Coddling the Innocent

Last week, the NJ Supreme court under chief justice Stuart J. Rabner issued a unanimous 134 page decision mandating revision of the way eyewitness testimony is handled in that state (see NY Times article). Basically, the court acknowledged the legitimacy of 2 or 3 decades of research by psychologists that shows memory is not only fallible but malleable. Malleability is particularly a problem in police line-ups, in which officers who know which candidate is the suspect can inadvertently provide cues to the witness. Among the data considered were facts gathered by the Innocence Project (see executive summary) such as that of 230 people exonerated by DNA testing, 75% had been convicted based on eyewitness identification. The court of course did not throw out eyewitness testimony, it simply allowed greater latitude in the courtroom for challenging the accuracy of eyewitness ID.

Even without the benefit of scientific papers, our flawed memory is obvious to all of us who ever failed to recognize someone in the grocery store who we had met at a party the weekend before. We humans are amazingly adept at recognizing people we know well. You walk into a restaurant, glance into the back and instantly say, “Hey, look, Jenny and Ryan are here!” However, we’re not very good at recognizing a stranger we briefly encountered a few days (or even hours) ago. Especially when the encounter was stressful, and even more so when the stranger was of another race (I guess “they” all do look alike to “us”).
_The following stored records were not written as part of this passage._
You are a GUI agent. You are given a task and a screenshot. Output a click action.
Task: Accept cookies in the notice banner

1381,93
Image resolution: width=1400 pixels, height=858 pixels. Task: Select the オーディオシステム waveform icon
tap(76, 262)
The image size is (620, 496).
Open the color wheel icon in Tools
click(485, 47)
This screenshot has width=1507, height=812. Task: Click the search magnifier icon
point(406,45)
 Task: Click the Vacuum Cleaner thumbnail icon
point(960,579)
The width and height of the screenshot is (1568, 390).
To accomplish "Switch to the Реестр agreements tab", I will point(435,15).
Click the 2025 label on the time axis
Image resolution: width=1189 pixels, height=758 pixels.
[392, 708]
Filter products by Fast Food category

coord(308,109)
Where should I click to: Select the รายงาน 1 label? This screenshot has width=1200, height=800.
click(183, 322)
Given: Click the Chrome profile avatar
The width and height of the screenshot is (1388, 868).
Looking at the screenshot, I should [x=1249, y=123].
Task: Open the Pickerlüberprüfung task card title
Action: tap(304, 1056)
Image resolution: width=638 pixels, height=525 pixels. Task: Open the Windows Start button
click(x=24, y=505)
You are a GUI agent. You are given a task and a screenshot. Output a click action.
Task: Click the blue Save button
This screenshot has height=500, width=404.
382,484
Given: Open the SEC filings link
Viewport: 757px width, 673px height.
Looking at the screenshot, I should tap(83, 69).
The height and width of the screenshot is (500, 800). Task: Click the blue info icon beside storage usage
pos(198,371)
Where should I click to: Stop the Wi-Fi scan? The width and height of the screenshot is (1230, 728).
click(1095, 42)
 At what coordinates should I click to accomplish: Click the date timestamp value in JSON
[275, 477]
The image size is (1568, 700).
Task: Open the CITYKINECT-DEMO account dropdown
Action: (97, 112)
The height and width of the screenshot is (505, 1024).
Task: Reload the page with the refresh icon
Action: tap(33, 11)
So why is this blogworthy? First, it’s rare to see a court ruling that matches both common sense and science. What gets my goat, though, is the conservatives’ knee-jerk response, epitomized by a reader comment on the Times article: “Jest [sic] another step in the ongoing process of uplifting the criminal and trodding [sic] on the victim.”

Yes, conservatives look at this as just another way that soft-hearted liberal wackos coddle criminals. For the life of me, I can’t understand why it is that conservatives view any attempt at keeping innocent people out of jail as being “soft on crime.” Wouldn’t you think that the really hard-line law and order types would be the most interested in keeping the innocent out of jail, rather than the least? Why? Because for every innocent person convicted of a crime there’s an actual criminal running around free and laughing with glee that some poor schmuck is going to do his time. What, exactly, is so law and order about letting people get away with crime? Yet that’s what conservatives do when they attack every rule that makes it harder for the wrong people to be convicted. I think every time we hear the conservatives squawk about police and prosecutors having to behave fairly and scientifically, we accuse them of being soft on crime.